Читать «Если бы Пушкин...» онлайн - страница 6

Бенедикт Михайлович Сарнов

...

…Тут непременно кругом растет дрок (непременно дрок или какая-нибудь такая трава, о которой надобно справляться в ботанике). При этом на небе непременно какой-то фиолетовый оттенок, которого, конечно, никто никогда не примечал из смертных. То есть и все видели, но не умели приметить, а вот, дескать, я поглядел и описываю вам, дуракам, как самую обыкновенную вещь. Дерево, под которым уселась интересная пара, непременно какого-нибудь оранжевого цвета. Меж тем заклубился туман, так заклубился, что более похож был на миллион подушек, чем на туман. И вдруг все исчезает, и великий гений переправляется зимой, в оттепель, через Волгу. Две с половиною страницы переправы, но все-таки попадает в прорубь. Гений тонет, – вы думаете, утонул? И не думал; это все для того, что когда он уже утопал и захлебывался, то пред ним мелькнула льдинка, крошечная льдинка с горошинку, но чистая и прозрачная, «как замороженная слеза», и в этой льдинке отразилась Германия, или, лучше сказать, небо Германии, и радужной игрой своею отражение напомнило ему ту самую слезу, которая «помнишь, скатилась из глаз твоих, когда мы сидели под изумрудным деревом…»

«Бесы»

Я нарочно оставляю в стороне весь, так сказать, идеологический смысл пародии. Нам в данном случае важно негативное отношение Достоевского к тургеневской наблюдательности, к наиболее характерным особенностям ненавистного Достоевскому тургеневского зрения.

Как раз то, чем Тургенев необыкновенно гордился, что считал едва ли не самой сильной стороной своего дарования, своего художественного метода, рассматривается Достоевским как нечто предельно комичное, претенциозное, нелепое и уродливое.

Тургенев так гордился своей наблюдательностью, что иные слова даже подчеркнуто выделял курсивом:

...

Он вдруг вздрогнул. Женское платье замелькало вдали по дорожке. Это она. Но идет ли она к нему, уходит ли от него – он не знал, пока не увидел, что пятна света и тени скользили по ее фигуре снизу вверх… значит, она приближается. Они бы спускались сверху вниз , если б она удалялась…

«Новь»

Пластичность этого описания прямо кинематографическая. Но особенность, язвительно высмеянная в пародии Достоевского, здесь присутствует, автор как бы подчеркивает этими курсивами: вот, поглядите, я заметил то, что «никто никогда не примечал… То есть и все видели, но не умели приметить, а вот, дескать, я поглядел и описываю вам, дуракам, как самую обыкновенную вещь».

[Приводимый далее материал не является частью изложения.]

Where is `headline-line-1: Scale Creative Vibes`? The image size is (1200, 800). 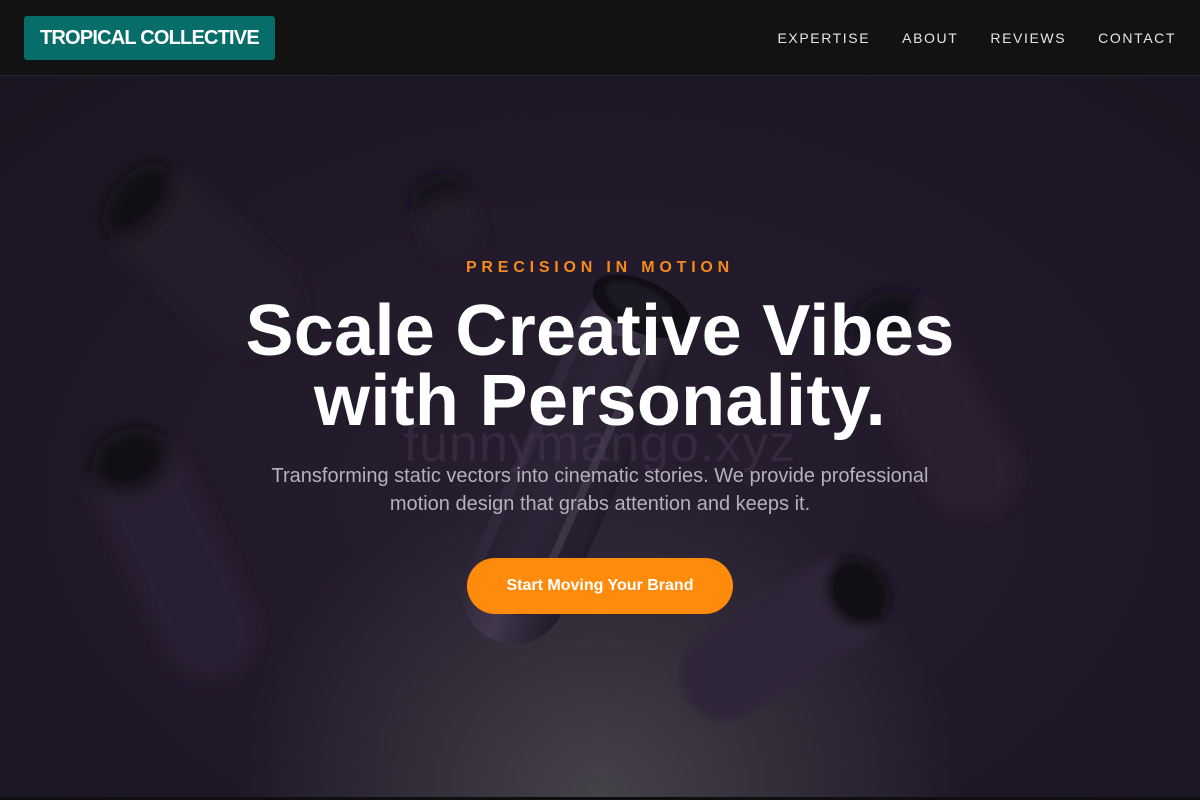
headline-line-1: Scale Creative Vibes is located at coordinates (600, 331).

Вернее даже, не «как самую обыкновенную вещь», а как вещь необыкновенную, требующую особой наблюдательности и заслуживающую того, чтобы ее подчеркивали курсивом.

Впрочем, дело, конечно, не в курсивах. Дело в том, помогает ли эта повышенная наблюдательность, подаренная автором своему герою, выявлению душевной сути этого героя или же, напротив, мешает.

Достоевский считал, что мешает.

Он не раз это прямо декларировал. Вот, например, какими рассуждениями предваряет начало своего повествования герой-рассказчик романа «Подросток»:

...

Я записываю лишь события, уклоняясь всеми силами от всего постороннего, а главное, от литературных красот… Я – не литератор, литератором быть не хочу и тащить внутренность души моей и красивое описание чувств на их литературный рынок почел бы неприличием и подлостью. С досадой, однако, предчувствую, что, кажется, нельзя обойтись совершенно без описания чувств и без размышлений (может быть, даже пошлых): до того развратительно действует на человека всякое литературное занятие, хотя бы и предпринимаемое единственно для себя.